With the input here and a test like this:

    def setUp(self) -> None:
        """Set up."""
        self.test_graph_path_nodes = "tests/resources/test_hpo_nodes.tsv"
        self.test_graph_path_edges = "tests/resources/test_hpo_edges.tsv"
        self.resnik_outpath = "tests/output/resnik_out"
        self.test_graph = Graph.from_csv(
            directed=True,
            node_path=self.test_graph_path_nodes,
            edge_path=self.test_graph_path_edges,
            nodes_column="id",
            node_list_node_types_column="category",
            sources_column="subject",
            destinations_column="object",
            edge_list_edge_types_column="predicate",
        )
        self.test_counts = {
            "HP:0000118": 23,
            "HP:0000001": 24,
            "HP:0001507": 1,
            "HP:0001574": 1,
            "HP:0001871": 1,
            "HP:0033127": 1,
            "HP:0025354": 1,
            "HP:0001608": 1,
            "HP:0001197": 1,
            "HP:0000119": 1,
            "HP:0001939": 1,
            "HP:0000707": 1,
            "HP:0025031": 1,
            "HP:0001626": 1,
            "HP:0000818": 1,
            "HP:0025142": 1,
            "HP:0002086": 1,
            "HP:0002715": 1,
            "HP:0000478": 1,
            "HP:0040064": 1,
            "HP:0002664": 1,
            "HP:0000598": 1,
            "HP:0000769": 1,
            "HP:0045027": 1,
            "HP:0000152": 1,
        }

...

    def test_compute_pairwise_resnik(self) -> None:
        """Test pairwise Resnik computation."""

        compute_pairwise_resnik(
            dag=self.test_graph,
            counts=self.test_counts,
            path=self.resnik_outpath,
        )
        self.assertTrue(os.path.exists(self.resnik_outpath))

we consistently get an error like this:

ValueError: The provided two nodes 3 and 1 do not have a shared parent node. Perhaps, the provided DAG has multiple root nodes and these two nodes are in different root portions of the DAG. Another analogous explanation is that the two nodes may be in different connected components.

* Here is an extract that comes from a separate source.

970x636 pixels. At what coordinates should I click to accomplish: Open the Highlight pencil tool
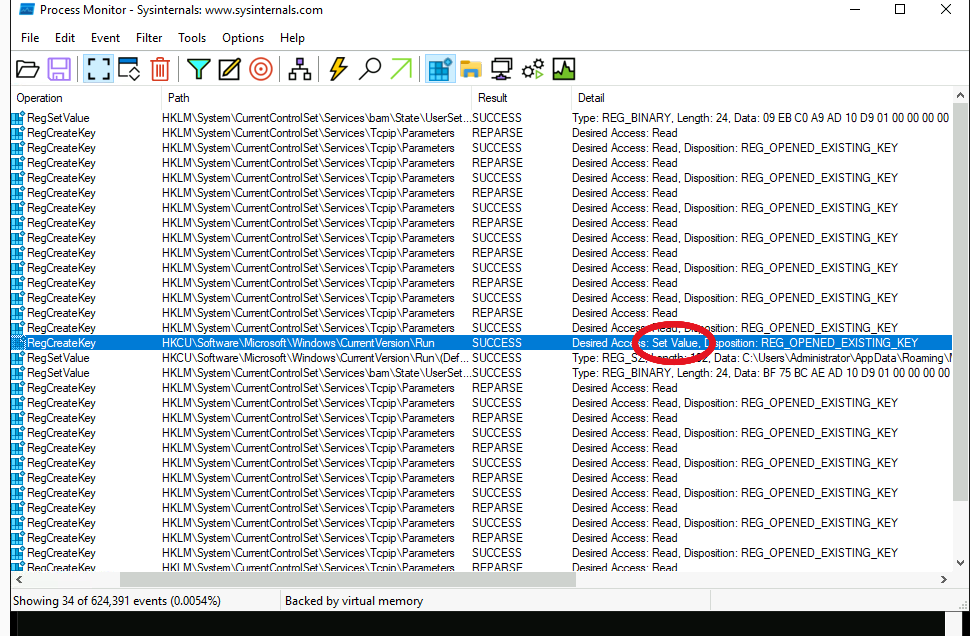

Any idea what's going on here? The two nodes definitely have shared ancestry and are in the same DAG. Does this have something to do with the directionality of the graph? A full version of HPO subclass_of nodes/edges works without issue.

@hrshdhgd @justaddcoffee

LucaCappelletti94 commented 1 year ago

Solved in a brief call, the issue was that the graph was transposed, i.e. the root node was a leaf as the edge list described. We used the to_transposed method to convert it to the desired shape.